6. Applications and Research Implications

SalViT360 models have substantial utility across VR and multimedia disciplines:

Saliency-Guided Video Compression: Foveated encoding schemes prioritize transmission and rendering quality for regions likely to be observed, using predicted saliency maps as weighting factors.
Immersive Video Streaming and Rendering: SalViT360’s saliency maps inform the allocation of resources in real-time rendering, especially for head-mounted display environments.
Omnidirectional Video Quality Assessment: Saliency maps act as perceptual weights in PSNR, WS-PSNR, and S-PSNR metrics, improving alignment with subjective human ratings (DMOS).
Perceptual Studies: The YT360-EyeTracking dataset enables systematic analysis of audio-visual gaze behavior; integration of spatial audio is shown to influence viewer attention, especially in complex, multi-source scenarios.

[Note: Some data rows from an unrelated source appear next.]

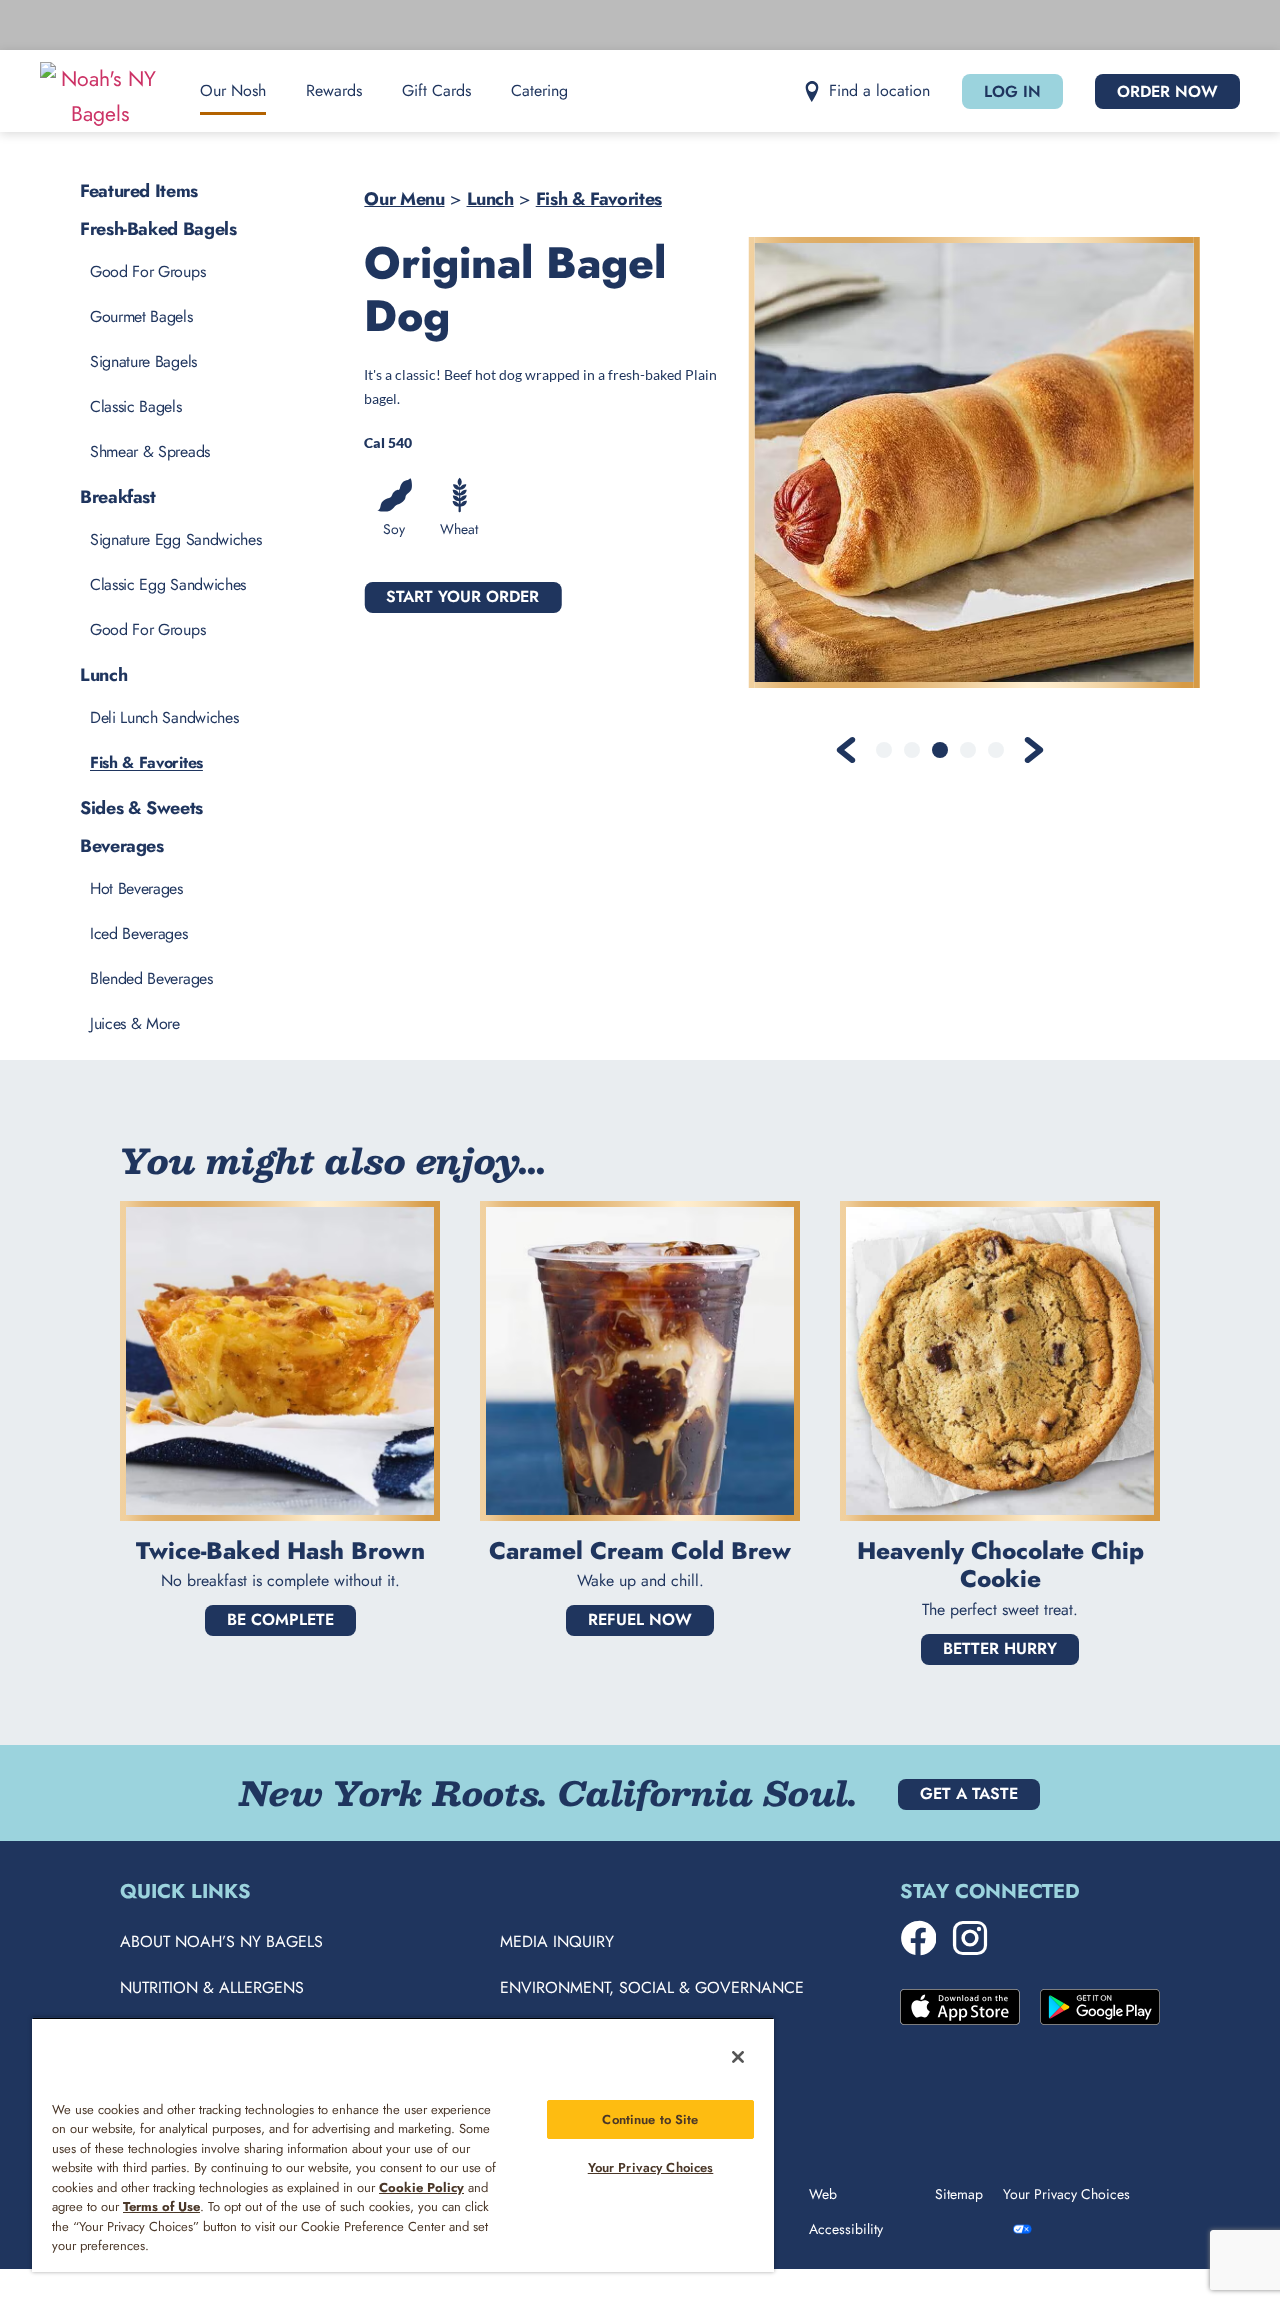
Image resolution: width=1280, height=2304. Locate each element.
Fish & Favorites (599, 199)
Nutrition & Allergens (212, 1987)
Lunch (490, 199)
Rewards (334, 90)
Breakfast (118, 497)
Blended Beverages (151, 978)
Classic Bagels (136, 406)
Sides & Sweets (141, 808)
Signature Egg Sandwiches (175, 539)
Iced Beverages (139, 933)
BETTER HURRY (1000, 1648)
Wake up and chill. (640, 1580)
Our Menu (404, 199)
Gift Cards (436, 90)
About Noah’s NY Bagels (221, 1941)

A plausible implication is that the fusion of geometry-aware and multi-modal attentional processes may generalize to segmentation, depth estimation, and other dense prediction tasks on spherical domains.

7. Future Directions

Suggestions for future exploration include:

Multi-modal Fusion Enhancement: Investigation of advanced transformer fusion modules—e.g., cross-attention between audio and visual branches or dynamic modality weighting based on content.
Long-Range Temporal Modeling: Extending VSTA to capture dependencies over longer temporal windows while maintaining computational feasibility.
Rich Spherical Audio Representation: Utilization of higher-order ambisonics, more granular spatial audio features, or integrating audio source localization.
Integration with Downstream Tasks: Fine-tuning SalViT360 for tasks like salient object segmentation, VR-based activity recognition, or interactive content adaptation.

These avenues reflect the model’s versatility for immersive analysis and its ongoing influence in the development of robust omnidirectional multimedia understanding models.